If you reverse the reaction (changing the direction of the arrow, or flipping the left and right sides), the new value of Keq will be its reciprocal.

 A → B (K = x) B → A (K = 1/x)

If you add two reactions, their equilibrium constants are multiplied.

 A → B G → H (K = x) (K = y) A + G → B + H (K = xy)

These basic principles can help you determine an unknown equilibrium constant by combining known constants.

### Q

Keq is only used when a reaction is in equilibrium. To find it, write its concentration (or partial pressure) expression, then plug in all the measured values. The resulting K can be used to predict other equilibrium positions.

If a reaction is not at equilibrium, you can still plug in the measured concentrations. Instead of calling this value Keq, it is called Q.

 Q > K The products must decrease and the reactants will increase. Q = K There is equilibrium. Q < K The reactants must decrease and the products will increase.

So, if you know the equilibrium constant for a reaction, and you know all the concentrations, you can predict what direction the reaction will proceed.

### I-C-E Charts

Let's say you know K for a reaction, and you know some concentrations. You can calculate the final (equilibrium) concentrations using an "Initial-Change-Equilibrium" chart. Here is an example.

${\displaystyle {\hbox{CO}}_{(g)}+{\hbox{H}}_{2}{\hbox{O}}_{(g)}\to {\hbox{CO}}_{2(g)}+{\hbox{H}}_{2(g)}}$

At 25°C, Kc = 23.2 for this reaction.

First, write the equilibrium expression:

${\displaystyle K_{c}={\frac {[H_{2}][CO_{2}]}{[CO][H_{2}O]}}}$

In a sealed container of 2.00 L: 3 molar H2O, 4 molar CO, 1 molar H2 have been added. (Write the ICE chart):

CO H2O CO2 H2
Initial 2 1.5 0 0.5
Change -x -x +x +x
Equilibrium 2-x 1.5-x x 0.5+x

Now, plug in the "equilibrium" values into the K expression. Substitute all known values and solve for x.

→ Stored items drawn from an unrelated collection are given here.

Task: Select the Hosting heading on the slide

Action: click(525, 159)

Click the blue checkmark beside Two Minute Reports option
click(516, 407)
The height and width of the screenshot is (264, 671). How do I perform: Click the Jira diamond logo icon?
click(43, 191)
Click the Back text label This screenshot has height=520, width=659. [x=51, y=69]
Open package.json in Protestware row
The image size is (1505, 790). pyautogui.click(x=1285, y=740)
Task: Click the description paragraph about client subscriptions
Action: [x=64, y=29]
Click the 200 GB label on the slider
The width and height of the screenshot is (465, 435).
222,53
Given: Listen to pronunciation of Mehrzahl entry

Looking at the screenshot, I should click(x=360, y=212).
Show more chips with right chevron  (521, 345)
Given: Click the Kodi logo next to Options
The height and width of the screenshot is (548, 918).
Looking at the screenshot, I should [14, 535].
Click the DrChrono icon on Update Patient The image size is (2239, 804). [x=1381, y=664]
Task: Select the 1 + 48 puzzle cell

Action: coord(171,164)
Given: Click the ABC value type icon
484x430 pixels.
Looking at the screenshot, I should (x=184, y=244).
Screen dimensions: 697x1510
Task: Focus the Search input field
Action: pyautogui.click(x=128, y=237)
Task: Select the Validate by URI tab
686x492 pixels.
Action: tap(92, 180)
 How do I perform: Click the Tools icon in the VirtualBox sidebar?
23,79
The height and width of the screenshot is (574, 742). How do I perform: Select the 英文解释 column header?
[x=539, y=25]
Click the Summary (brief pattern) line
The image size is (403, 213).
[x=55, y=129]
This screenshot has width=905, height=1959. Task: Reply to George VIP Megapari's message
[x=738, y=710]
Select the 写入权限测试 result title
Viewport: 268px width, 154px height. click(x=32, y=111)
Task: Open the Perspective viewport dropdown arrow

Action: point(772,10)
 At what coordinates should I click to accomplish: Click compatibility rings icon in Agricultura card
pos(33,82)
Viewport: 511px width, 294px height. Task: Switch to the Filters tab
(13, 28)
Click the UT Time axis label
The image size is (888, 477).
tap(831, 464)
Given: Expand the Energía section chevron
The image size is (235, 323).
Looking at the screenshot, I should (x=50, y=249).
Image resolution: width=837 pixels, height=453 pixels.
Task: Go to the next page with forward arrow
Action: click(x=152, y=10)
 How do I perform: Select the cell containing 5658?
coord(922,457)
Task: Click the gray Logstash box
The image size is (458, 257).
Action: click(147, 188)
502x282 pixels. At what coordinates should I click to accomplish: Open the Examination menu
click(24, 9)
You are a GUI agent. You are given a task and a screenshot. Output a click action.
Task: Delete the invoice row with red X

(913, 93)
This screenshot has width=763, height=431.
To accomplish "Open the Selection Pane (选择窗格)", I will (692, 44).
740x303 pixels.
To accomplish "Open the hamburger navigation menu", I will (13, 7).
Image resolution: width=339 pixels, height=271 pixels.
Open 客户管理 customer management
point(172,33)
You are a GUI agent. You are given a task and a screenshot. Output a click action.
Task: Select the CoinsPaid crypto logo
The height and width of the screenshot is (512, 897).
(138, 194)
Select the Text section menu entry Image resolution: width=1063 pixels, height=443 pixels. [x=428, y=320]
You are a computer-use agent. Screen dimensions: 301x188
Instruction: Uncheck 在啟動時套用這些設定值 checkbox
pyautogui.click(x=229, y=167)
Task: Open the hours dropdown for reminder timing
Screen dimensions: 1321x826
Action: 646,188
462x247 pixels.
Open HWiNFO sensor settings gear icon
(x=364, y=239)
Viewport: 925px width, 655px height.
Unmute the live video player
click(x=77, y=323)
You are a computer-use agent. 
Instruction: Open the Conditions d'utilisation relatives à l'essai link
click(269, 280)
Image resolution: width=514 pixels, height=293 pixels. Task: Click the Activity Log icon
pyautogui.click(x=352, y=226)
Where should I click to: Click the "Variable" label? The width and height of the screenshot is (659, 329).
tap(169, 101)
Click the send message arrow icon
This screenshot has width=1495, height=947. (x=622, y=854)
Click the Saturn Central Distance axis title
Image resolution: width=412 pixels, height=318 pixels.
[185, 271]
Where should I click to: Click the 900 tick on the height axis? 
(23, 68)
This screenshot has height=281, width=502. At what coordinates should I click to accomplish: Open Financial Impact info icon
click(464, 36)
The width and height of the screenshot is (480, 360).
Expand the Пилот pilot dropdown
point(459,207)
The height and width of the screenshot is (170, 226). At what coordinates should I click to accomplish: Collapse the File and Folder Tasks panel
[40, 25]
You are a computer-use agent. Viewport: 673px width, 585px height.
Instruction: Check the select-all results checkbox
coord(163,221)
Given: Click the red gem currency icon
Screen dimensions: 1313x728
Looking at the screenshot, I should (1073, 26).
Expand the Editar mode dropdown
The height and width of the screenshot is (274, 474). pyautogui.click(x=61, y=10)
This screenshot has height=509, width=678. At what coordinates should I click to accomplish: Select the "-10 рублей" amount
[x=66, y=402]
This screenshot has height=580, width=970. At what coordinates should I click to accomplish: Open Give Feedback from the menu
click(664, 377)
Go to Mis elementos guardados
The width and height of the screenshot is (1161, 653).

Then, substitute x for the final values to determine the equilibrium concentrations.

By substituting everything into the K expression, we have:

${\displaystyle 23.3={\frac {(0.5+x)\times (x)}{(2-x)\times (1.5-x)}}}$

Solving this will require the use of the quadratic equation. It may be easier to use approximations or a graphing calculator. When solved, ${\displaystyle x=1.34}$ (disregard values of x that would give negative concentrations). By substituting x into the "equilibrium" values in the ICE chart, we can determine the concentrations of all substances when the reaction reaches equilibrium.

CO H2O CO2 H2
0.66 M 0.16 M 1.34 M 1.84 M

To check your answer, you could substitute these values into the equilibrium expression and see if it equals 23.3 (the given Keq value).

The purpose of doing this is to see the final concentrations of the substances involved in a chemical reaction. Unless Keq is incredibly large, not all the reactants will be consumed.

## Equilibrium in Detail

The next few chapters in this book will provide more details on equilibrium.

### Shifts in Equilibrium

Le Chatelier's principle states that a system will adapt to minimize a change. If reactants are added, they will be consumed and products will form. Likewise, if products are added, they will be consumed (by the reverse reaction) and reactants will form.

The only change in a system that will affect the value of Keq is temperature. The value of Keq is never changed by the concentrations or pressures of the substances.

### Special Constants

 ${\displaystyle K_{a}={\frac {[H^{+}][A^{-}]}{[HA]}}}$ Acids and bases have special ionization constants, which show how they react with water. The acid ionization constant, or Ka, tells how strong an acid is. ${\displaystyle K_{b}={\frac {[{\mbox{OH}}^{-}][{\mbox{BH}}]}{[{\mbox{B}}]}}}$ The base ionization constant, Kb, similarly tells how strong a base is. ${\displaystyle K_{sp}={\frac {[A^{+}][B^{-}]}{[AB]}}}$ The solubility product Ksp shows how much an ionic substance will dissociate when dissolved.

### Relation to E

There is a special relation between the standard potential of a redox reaction and the equilibrium constant ${\displaystyle E={\frac {0.0592\log K}{n}}}$, where n is the number of moles of electrons transferred. This is a significant equation, because this allows us to calculate the hard to measure K from the easy to measure E.